Excerpt from a dataset:
==============================

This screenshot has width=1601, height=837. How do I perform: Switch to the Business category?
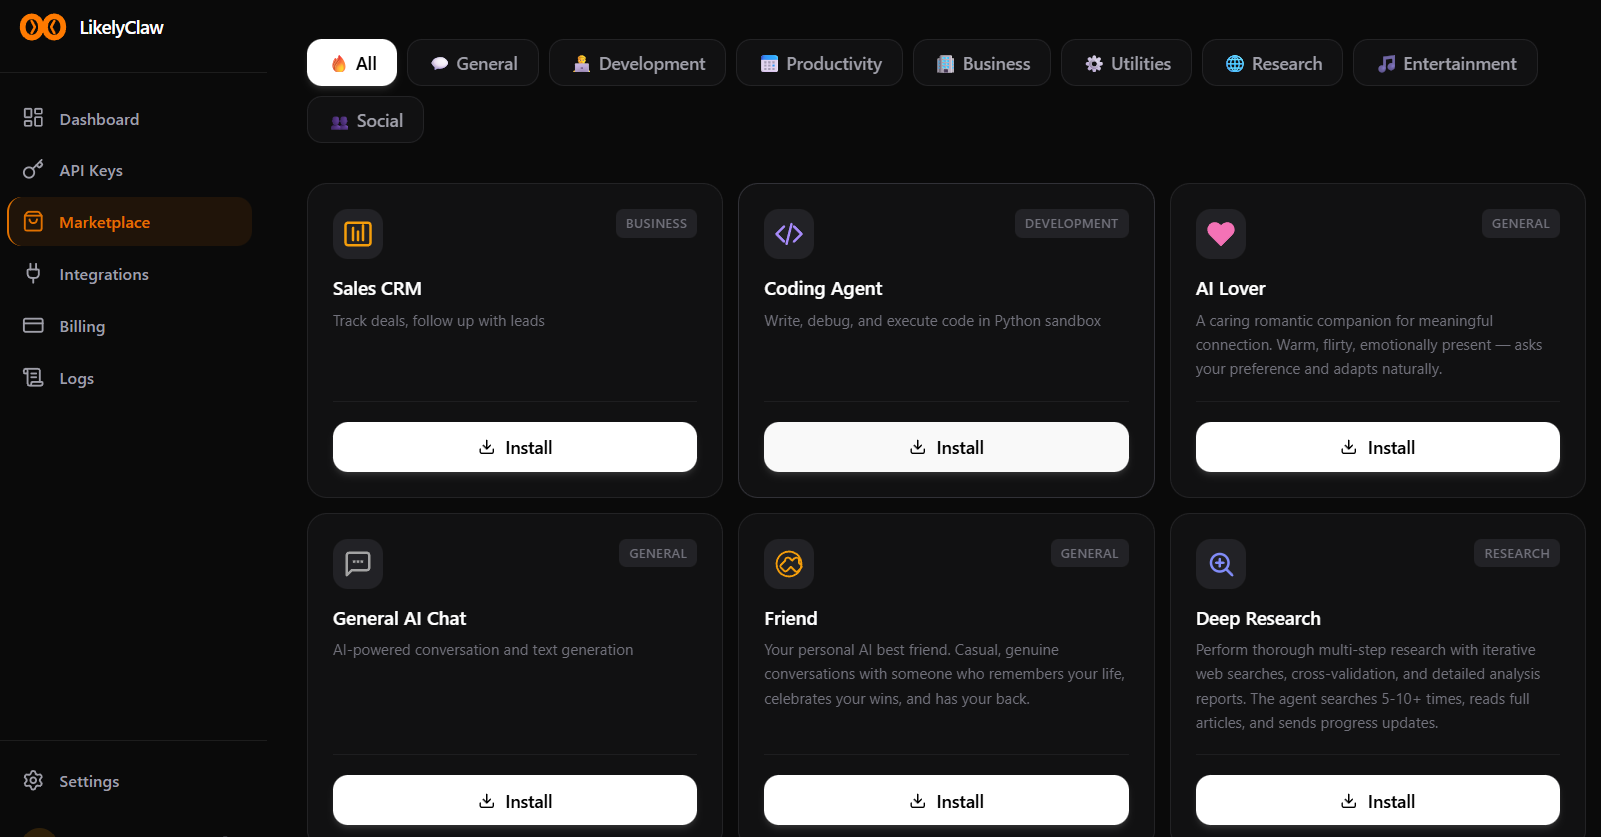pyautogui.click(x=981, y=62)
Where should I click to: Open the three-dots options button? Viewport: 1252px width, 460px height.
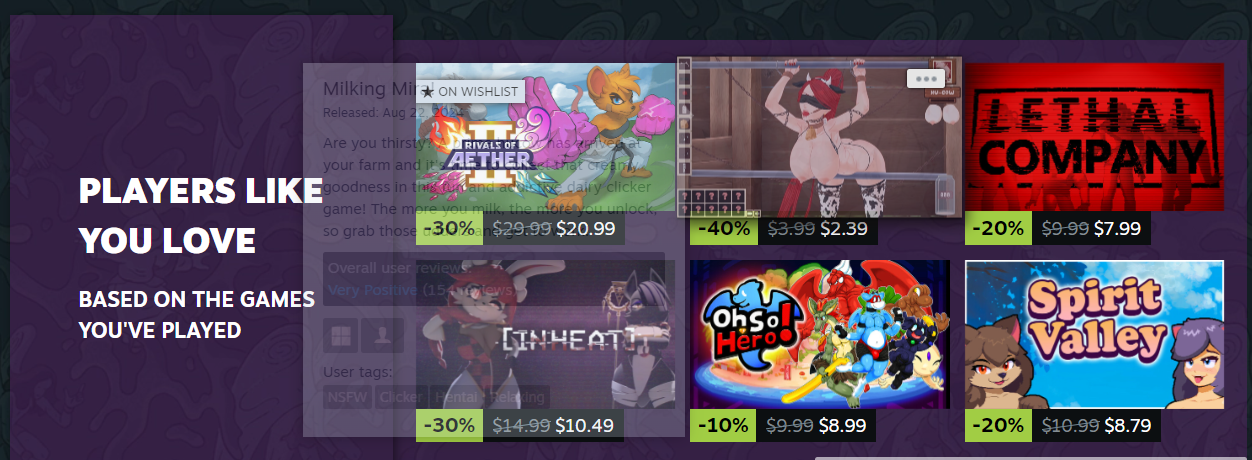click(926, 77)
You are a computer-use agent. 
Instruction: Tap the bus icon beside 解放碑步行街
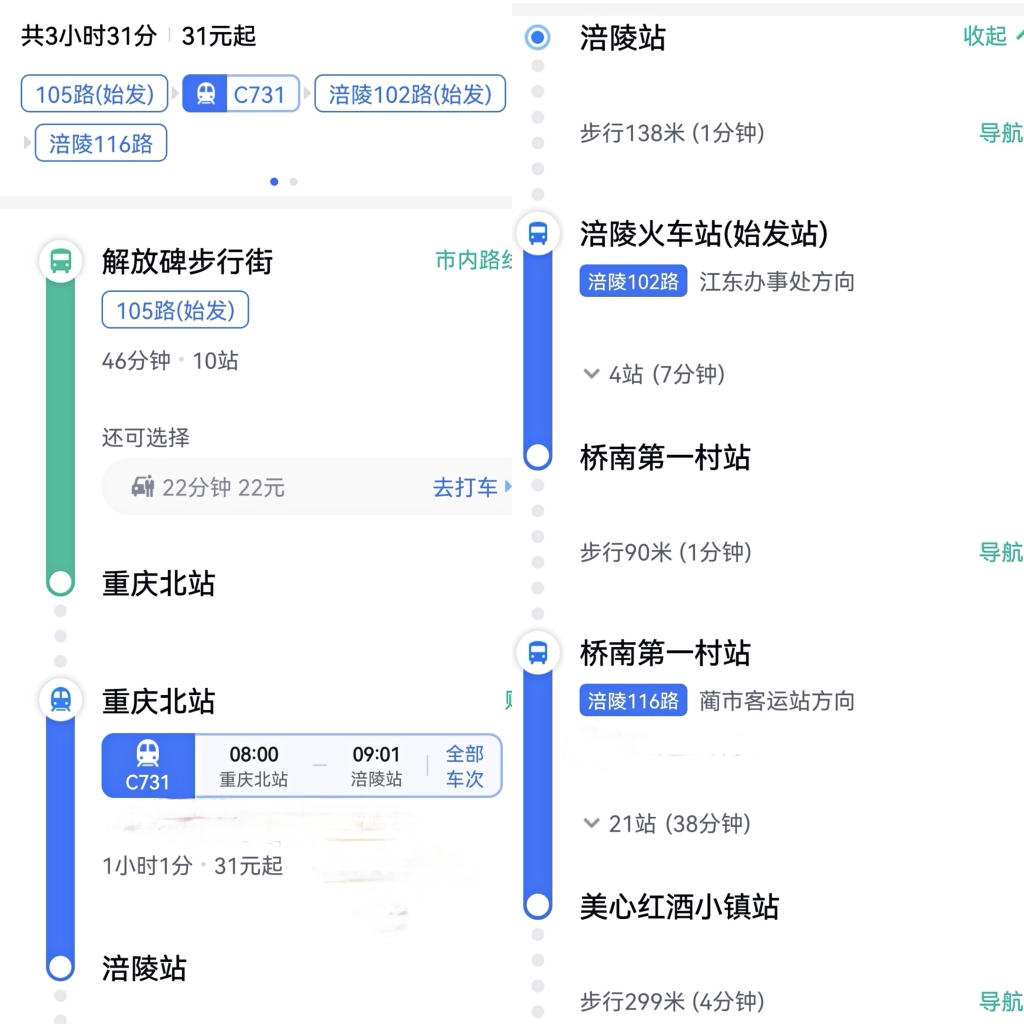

==============================

:: INSTRUCTIONS TO FOLLOW ::
Reproduce word for word the lines from the one with "You are a computer-use agent." through the end of the entries. Leave the picture out of your answer.

:: THE RESULT ::
You are a computer-use agent. 
Instruction: Tap the bus icon beside 解放碑步行街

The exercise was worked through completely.